### Texto de origem
A urbanização continuará a ser a força motriz do crescimento global. Contudo, dado o ritmo da urbanização, este processo requer planejamento, gestão e governança eficazes para que a urbanização reflita em um processo verdadeiramente transformador. Essa afirmação, revestida de alerta, é um dos destaques da última edição do Relatório Mundial das Cidades publicado pela ONU-Habitat em 2020. E baseia-se em dados alarmantes da própria ONU: a população mundial deve crescer em 2 bilhões de pessoas nos próximos 30 anos, passando dos atuais 7,7 bilhões de indivíduos para 9,7 bilhões em 2050; e a proporção da população mundial que vive em áreas urbanas deverá passar dos atuais 55% para 70% no mesmo período.

### Listagem de dados
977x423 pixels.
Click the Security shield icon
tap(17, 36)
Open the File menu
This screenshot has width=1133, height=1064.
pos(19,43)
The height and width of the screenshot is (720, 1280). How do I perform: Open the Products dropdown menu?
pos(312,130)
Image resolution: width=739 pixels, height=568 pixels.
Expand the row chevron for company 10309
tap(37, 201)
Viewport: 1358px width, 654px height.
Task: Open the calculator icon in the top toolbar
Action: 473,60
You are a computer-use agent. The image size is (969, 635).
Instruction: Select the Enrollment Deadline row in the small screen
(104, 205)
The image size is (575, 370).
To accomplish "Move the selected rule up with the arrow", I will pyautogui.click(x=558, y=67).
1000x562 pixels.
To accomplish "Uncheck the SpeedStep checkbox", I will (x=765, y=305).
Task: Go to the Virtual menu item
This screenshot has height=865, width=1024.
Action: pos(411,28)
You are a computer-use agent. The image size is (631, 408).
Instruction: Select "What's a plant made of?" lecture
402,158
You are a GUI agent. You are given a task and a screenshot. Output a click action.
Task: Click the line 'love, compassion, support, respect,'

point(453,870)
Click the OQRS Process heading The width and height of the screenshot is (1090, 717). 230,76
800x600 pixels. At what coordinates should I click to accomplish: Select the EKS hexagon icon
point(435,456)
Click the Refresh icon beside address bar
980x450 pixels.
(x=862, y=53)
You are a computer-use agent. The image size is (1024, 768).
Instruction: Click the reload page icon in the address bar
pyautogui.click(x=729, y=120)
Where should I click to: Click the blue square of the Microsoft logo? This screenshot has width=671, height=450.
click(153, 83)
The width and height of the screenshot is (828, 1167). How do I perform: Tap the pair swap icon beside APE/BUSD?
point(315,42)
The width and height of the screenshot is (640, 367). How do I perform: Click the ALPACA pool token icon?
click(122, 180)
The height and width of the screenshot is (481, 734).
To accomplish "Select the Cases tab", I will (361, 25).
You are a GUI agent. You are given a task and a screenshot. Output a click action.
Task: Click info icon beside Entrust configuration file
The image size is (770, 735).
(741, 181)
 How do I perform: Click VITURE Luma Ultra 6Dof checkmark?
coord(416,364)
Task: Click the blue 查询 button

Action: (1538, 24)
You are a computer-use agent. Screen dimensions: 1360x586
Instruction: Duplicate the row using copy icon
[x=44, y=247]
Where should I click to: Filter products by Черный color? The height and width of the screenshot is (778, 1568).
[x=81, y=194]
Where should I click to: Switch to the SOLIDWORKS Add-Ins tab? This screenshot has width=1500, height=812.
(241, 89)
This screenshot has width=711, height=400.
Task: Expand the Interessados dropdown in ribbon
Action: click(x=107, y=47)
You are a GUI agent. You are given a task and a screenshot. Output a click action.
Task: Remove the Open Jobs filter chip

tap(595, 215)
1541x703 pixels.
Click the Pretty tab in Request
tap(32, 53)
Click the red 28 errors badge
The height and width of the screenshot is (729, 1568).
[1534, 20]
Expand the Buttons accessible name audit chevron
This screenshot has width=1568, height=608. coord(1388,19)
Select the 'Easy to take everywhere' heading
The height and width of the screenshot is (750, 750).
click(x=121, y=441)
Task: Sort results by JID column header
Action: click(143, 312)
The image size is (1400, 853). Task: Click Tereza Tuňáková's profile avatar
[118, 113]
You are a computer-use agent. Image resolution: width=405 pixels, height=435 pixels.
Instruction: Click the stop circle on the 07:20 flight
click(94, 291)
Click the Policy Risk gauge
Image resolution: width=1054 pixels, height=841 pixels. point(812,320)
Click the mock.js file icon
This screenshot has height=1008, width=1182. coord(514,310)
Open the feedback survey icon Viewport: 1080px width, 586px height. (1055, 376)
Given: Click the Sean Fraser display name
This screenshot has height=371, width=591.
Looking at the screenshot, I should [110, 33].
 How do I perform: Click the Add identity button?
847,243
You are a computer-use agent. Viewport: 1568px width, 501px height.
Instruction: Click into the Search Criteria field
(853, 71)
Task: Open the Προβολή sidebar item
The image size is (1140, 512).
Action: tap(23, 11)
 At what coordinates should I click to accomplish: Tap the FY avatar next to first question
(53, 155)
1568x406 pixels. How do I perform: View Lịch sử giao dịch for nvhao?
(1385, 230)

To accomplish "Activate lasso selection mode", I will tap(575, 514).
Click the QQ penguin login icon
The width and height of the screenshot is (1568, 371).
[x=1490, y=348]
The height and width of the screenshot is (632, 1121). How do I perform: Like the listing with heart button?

### Tarefa 1
Transcreva literalmente a parte do texto sobre urbanização que começa com as palavras "A urbanização continuará" e termina com "no mesmo período.".
### Tarefa 2
Segundo o texto sobre urbanização, por que o processo de urbanização requer planejamento, gestão e governança eficazes? Responda em uma a três frases.
### Tarefa 3
Dê continuidade ao texto sobre urbanização a partir da última frase apresentada.

### Resposta 1
A urbanização continuará a ser a força motriz do crescimento global. Contudo, dado o ritmo da urbanização, este processo requer planejamento, gestão e governança eficazes para que a urbanização reflita em um processo verdadeiramente transformador. Essa afirmação, revestida de alerta, é um dos destaques da última edição do Relatório Mundial das Cidades publicado pela ONU-Habitat em 2020. E baseia-se em dados alarmantes da própria ONU: a população mundial deve crescer em 2 bilhões de pessoas nos próximos 30 anos, passando dos atuais 7,7 bilhões de indivíduos para 9,7 bilhões em 2050; e a proporção da população mundial que vive em áreas urbanas deverá passar dos atuais 55% para 70% no mesmo período.

### Resposta 2
Por causa do ritmo da urbanização, o processo requer planejamento, gestão e governança eficazes. Assim, a urbanização pode refletir em um processo verdadeiramente transformador.

### Resposta 3
Neste contexto, cidades estariam tendo que assumir papeis mais ativos ao contribuir com as iniciativas de governos nacionais para o alcance dos Objetivos de Desenvolvimento Sustentável, ODSs. Entre os 17 objetivos estabelecidos para a Agenda 2030 no Brasil está o de Cidades e Comunidades Sustentáveis, que estipula metas com vias a torná-las mais inclusivas, seguras, resilientes e sustentáveis.
O planejamento urbano eficiente revela-se fundamental neste processo, para garantir que a urbanização seja sustentável e inclusiva, estimulando a densidade equilibrada ao mesmo tempo em que evita a superlotação. As áreas urbanas são locais heterogêneos, onde vivem grupos diversos de pessoas, e precisam – cada vez mais – atenderem às necessidades específicas de cada grupo, a fim de que “não deixam ninguém para trás”, como destaca o relatório da ONU.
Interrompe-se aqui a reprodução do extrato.